Need to add up what your monthly bills are first. Then figure out the among of goes and low among of hours .then divide it up . Then in the end you charge 190.00 for the season for driveways


----------



## Citytow (Sep 21, 2014)

you got to start somewhere . I started subbing for a large contractor for years until I was comfortable and large enough to compete. there are several factors to a business . me or anyone else here would be lying to you if they said there was a set formula or set price in this business.

for example , I could get double and sometimes triple the price for a large driveway in an affluent neighborhood than I could in middleclass one. (gouging)
you can charge by the push (per event), by the inch or season. iv always had good fortune charging by the inch . it seemed the easiest to estimate the time to clear snow and the fairest for both parties involved . 

iv noticed a huge scam over the years by snow brokers and corps taking advantage of the small contractor. BE CAREFUL when bidding . theres a reason your bidding ,most likely in this business they burned the last guy. reason being is they figure if they owe you say 34k , they know it would take you that much in litigation to see nothing . its called the sharks eating the guppies method . a food chain sort of .


----------



## grandview (Oct 9, 2005)

Where he is located last I heard driveways are going for under 200 for the season.


----------



## peteo1 (Jul 4, 2011)

grandview;1833908 said:


> Where he is located last I heard driveways are going for under 200 for the season.

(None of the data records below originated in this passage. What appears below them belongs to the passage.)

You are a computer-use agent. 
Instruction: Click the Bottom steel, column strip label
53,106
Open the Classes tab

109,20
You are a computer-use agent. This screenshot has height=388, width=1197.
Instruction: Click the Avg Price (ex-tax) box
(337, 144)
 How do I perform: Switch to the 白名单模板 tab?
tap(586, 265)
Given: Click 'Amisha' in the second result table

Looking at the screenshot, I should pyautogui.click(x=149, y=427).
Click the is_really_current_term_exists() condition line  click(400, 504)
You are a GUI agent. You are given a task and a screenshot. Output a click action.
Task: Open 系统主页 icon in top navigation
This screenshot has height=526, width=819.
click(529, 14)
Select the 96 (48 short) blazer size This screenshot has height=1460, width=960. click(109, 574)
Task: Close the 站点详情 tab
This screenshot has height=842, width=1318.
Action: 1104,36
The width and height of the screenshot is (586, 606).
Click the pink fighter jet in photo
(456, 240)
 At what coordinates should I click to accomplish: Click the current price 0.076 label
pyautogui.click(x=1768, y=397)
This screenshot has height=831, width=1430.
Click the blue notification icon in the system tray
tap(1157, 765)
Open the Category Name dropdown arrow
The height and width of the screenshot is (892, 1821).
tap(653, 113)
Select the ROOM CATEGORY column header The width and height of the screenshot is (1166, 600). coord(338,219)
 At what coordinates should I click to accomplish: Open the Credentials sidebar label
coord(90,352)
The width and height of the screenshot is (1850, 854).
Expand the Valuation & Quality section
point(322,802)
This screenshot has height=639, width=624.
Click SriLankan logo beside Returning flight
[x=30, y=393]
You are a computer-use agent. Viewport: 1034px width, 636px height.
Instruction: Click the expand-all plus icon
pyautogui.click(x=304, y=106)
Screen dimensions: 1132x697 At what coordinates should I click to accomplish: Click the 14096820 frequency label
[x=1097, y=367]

Wow and I thought we had it bad here


----------



## Citytow (Sep 21, 2014)

peteo1;1833923 said:


> Wow and I thought we had it bad here


 you'd think he'd think that one out before posting . but I guess that's why he has 13k posts


----------



## snowplower1 (Jan 15, 2014)

We do only commercial. 200 a driveway is about where it is actually. If anybody has a good idea how to do per trip bidding for 2" is the type of contracts we are usually interested in


----------



## Citytow (Sep 21, 2014)

snowplower1;1834023 said:


> We do only commercial. 200 a driveway is about where it is actually. If anybody has a good idea how to do per trip bidding for 2" is the type of contracts we are usually interested in


all depends . how many miles per trip (portal to portal). per push is what I think your interested in . that's a one time deal , usually the customer , who thinks you can come and push 2' in one shot , will pull that trigger .

try this 
ice -2''.................. $______
2.1-4''.................. $______
4.1-6''.................. $______ or 3-4'' increment pricing ...makes them realize what they're getting & for how much .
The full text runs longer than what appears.